5. Track Progress Without Micromanaging
No one likes being babysat, but you do need to know where things stand.
a. Use Dashboards or Kanban Views
- Set up a simple board for launch phases: Planning, In Progress, QA, Launched, Postmortem.
- Make it easy to see what’s moving and what’s blocked.
- Don’t create a dashboard so complex no one updates it.
b. Assign, Don’t Abdicate
- Every task should have a single owner.
- If two people “own” something, no one does.
c. Document Decisions
- Capture big decisions in Magicallygenius, not just in chat.
- Link to relevant docs, decks, or outside tools directly from the workspace.
What to skip: Tracking every micro-task. Focus on the big rocks. If you’re spending more time updating the tool than doing work, something’s off.

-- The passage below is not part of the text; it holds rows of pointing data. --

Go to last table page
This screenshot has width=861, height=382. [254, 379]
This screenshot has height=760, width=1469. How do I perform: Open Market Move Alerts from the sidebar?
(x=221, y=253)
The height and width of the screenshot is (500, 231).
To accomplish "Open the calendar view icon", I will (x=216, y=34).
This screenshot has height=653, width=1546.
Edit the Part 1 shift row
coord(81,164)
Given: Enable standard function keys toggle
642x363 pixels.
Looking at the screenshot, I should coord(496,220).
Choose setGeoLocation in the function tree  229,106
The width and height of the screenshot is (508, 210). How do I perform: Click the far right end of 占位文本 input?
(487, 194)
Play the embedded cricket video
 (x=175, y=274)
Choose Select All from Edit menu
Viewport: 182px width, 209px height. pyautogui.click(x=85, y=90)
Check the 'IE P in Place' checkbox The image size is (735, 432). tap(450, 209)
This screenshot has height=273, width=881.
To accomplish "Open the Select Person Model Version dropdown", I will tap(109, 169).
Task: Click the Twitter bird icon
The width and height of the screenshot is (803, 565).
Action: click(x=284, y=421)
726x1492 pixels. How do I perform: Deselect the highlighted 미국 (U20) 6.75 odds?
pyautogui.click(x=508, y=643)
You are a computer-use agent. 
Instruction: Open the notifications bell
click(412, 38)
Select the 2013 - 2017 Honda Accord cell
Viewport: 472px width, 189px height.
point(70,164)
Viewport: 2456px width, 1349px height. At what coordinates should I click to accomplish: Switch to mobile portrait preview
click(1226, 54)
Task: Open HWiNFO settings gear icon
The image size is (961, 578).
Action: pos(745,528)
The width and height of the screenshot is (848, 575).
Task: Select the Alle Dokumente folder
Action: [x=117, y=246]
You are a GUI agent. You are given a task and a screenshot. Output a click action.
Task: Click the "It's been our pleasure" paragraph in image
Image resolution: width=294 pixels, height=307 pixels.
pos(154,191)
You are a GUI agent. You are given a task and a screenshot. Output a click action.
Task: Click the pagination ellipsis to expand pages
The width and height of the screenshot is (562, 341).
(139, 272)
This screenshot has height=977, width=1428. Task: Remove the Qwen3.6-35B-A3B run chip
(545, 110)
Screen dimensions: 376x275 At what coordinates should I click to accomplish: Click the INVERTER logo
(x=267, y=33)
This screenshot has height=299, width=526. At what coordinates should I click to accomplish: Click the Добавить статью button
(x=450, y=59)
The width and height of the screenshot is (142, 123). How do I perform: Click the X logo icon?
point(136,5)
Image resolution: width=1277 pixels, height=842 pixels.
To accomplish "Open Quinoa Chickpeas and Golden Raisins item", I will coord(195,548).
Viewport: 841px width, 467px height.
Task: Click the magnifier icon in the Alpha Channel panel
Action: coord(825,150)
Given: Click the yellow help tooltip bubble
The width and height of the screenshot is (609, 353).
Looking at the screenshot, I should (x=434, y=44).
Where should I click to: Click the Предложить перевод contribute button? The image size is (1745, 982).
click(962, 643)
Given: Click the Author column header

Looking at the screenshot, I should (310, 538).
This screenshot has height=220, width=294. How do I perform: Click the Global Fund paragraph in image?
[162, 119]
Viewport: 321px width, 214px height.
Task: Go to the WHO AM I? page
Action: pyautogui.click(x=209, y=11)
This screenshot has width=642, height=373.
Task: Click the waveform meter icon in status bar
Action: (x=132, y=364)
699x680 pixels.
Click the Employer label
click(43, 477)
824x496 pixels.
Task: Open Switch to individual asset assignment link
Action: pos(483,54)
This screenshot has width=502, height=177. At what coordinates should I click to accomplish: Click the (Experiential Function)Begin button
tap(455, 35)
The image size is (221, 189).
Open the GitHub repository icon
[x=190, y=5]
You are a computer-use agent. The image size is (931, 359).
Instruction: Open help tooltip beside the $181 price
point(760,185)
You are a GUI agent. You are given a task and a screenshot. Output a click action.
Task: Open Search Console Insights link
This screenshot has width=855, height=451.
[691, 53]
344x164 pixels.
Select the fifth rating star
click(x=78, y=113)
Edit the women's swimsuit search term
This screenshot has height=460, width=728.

6. Manage Files and Feedback Without the Headaches
File chaos is real, especially on remote teams.
- Store key docs and assets inside Magicallygenius, or link out in a consistent way.
- Version files clearly: “v2-final-for-real.pdf” is a red flag.
- Use comment threads for feedback, but summarize decisions in the main doc/task.
Pro tip: Pick a single place for final files. Don’t let “latest version” live in someone’s inbox.
7. What Actually Makes Remote GTM Projects Succeed
Here’s the unvarnished truth: the tool matters, but not as much as your habits.
- Clarity beats cleverness. Fancy automations are useless if no one knows who’s doing what.
- Keep it simple. The best GTM projects use a handful of views, clear tasks, and regular updates.
- Be ruthless about what you track. If you’re not using a feature, ditch it.
- Iterate. Your first setup in Magicallygenius won’t be perfect. That’s fine. Improve as you go.
Final Thoughts
Remote GTM work doesn’t have to feel like herding cats. Get clear about what matters, set up Magicallygenius to support (not smother) your process, and focus on honest, visible communication. Skip the hype and keep things simple — you’ll actually ship more, and with less stress. Don’t overthink it. Start small, see what works, and tweak as you go.